2. The apparatus of claim 1 , further comprising:
a generator configured to generate a comparative ability parameter by changing the ability described in the target ability parameter;
a graph generating module configured to generate a second task-dependency graph by changing the first task-dependency graph;
a predicting module configured to predict comparative profile data from the profile data, one of the first task-dependency graph and the second task-dependency graph, and one of the ability parameter and the comparative ability data, when at least one of the second task-dependency graph generated and the comparative ability parameter are inputted to the predicting module; and
a second data delay data calculator configured to calculate second task delay data and second data delay data based on the comparative profile data predicted by the predicting module, the second data delay data representing time elapsing from a start of obtaining variables needed for executing the first task to acquisition of all of the needed variables, the second task delay data representing the time elapsing from the acquisition of the variable to execution of the first task,
wherein the delay data display module is configured to display, on the display screen, an image showing the first task, the task on which the first task depends, the second task delay data, and the second data delay data, based on the second task delay data and the second data delay data.
3. The apparatus of claim 2 , wherein the second data delay data calculator is configured to calculate the second task delay data and second data delay data, based on the first task delay data, the first data delay data, the first task-dependency graph, the second task-dependency graph, and one of the ability parameter and the comparative ability parameter.
4. The apparatus of claim 2 , wherein the graph generating module is configured to generate the second task-dependency graph in response to an input operation of an operator.
5. The apparatus of claim 1 , further comprising an ability data calculator configured to calculate ability data representing an actual ability of a processor, based on the target ability parameter, the profile data, and the first task-dependency graph.

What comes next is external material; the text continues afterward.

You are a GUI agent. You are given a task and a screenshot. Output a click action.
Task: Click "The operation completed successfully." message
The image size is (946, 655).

6. A method of displaying the result of parallel program analysis, the method comprising:
calculating first data delay data and first task delay data based on a target ability parameter describing an ability of an environment of executing a parallel program, profile data of the parallel program, and a first task-dependency graph representing dependence of tasks described in the parallel program, the first data delay data representing time elapsing from a start of obtaining variables needed for executing a first task comprised in the tasks to acquisition of all of the needed variables, the first task delay data representing the time elapsing from the acquisition of the variable to execution of the first task; and
displaying, on a display screen, an image showing the first task, a task on which the first task depends, the first task delay data, and the first data delay data, based on the first task delay data and the first data delay data.

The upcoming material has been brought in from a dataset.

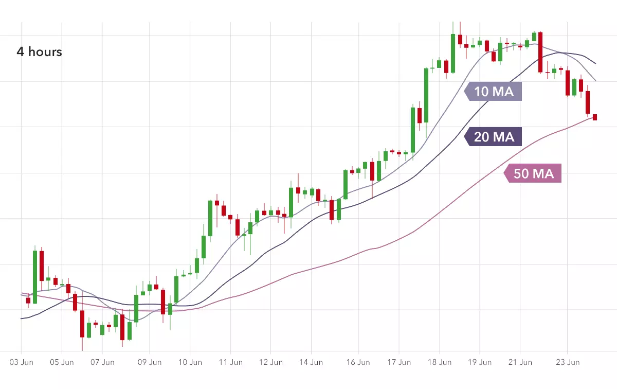This screenshot has width=617, height=389.
Task: Click the last red candlestick touching 50 MA
Action: pyautogui.click(x=595, y=117)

7. The method of claim 6 , further comprising:
generating a comparative ability parameter by changing the ability described in the target ability parameter;
generating a second task-dependency graph by changing the first task-dependency graph;
predicting comparative profile data from the profile data, one of the first task-dependency graph and the second task-dependency graph, and one of the ability parameter and the comparative ability data, when at least one of the second task-dependency graph generated and the comparative ability parameter are inputted to the predicting module; and
calculating second task delay data and second data delay data based on the comparative profile data predicted by the predicting module, the second data delay data representing time elapsing from a start of obtaining variables needed for executing the first task to acquisition of all of the needed variables, the second task delay data representing the time elapsing from the acquisition of the variable to execution of the first task,
wherein the displaying comprises displaying, on the display screen, an image showing the first task, the task on which the first task depends, the second task delay data, and the second data delay data, based on the second task delay data and the second data delay data.

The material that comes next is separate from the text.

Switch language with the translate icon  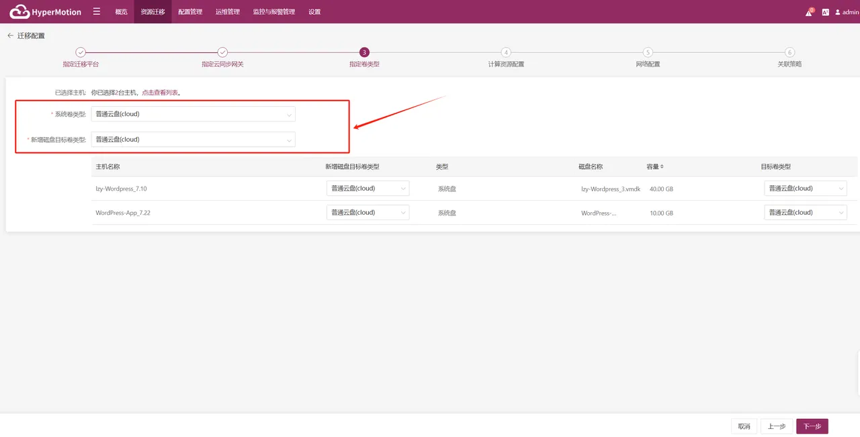(826, 12)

8. The method of claim 7 , wherein the calculating of the second task delay data comprises calculating the second task delay data and second data delay data, based on the first task delay data, the first data delay data, the first task-dependency graph, the second task-dependency graph, and one of the ability parameter and the comparative ability parameter.
9. The method of claim 7 , wherein the generating of the second task-dependency graph comprises generating the second task-dependency graph in response to an input operation of an operator.
10. The method of claim 6 , further comprising calculating ability data representing an actual ability of a processor, based on the target ability parameter, the profile data, and the first task-dependency graph.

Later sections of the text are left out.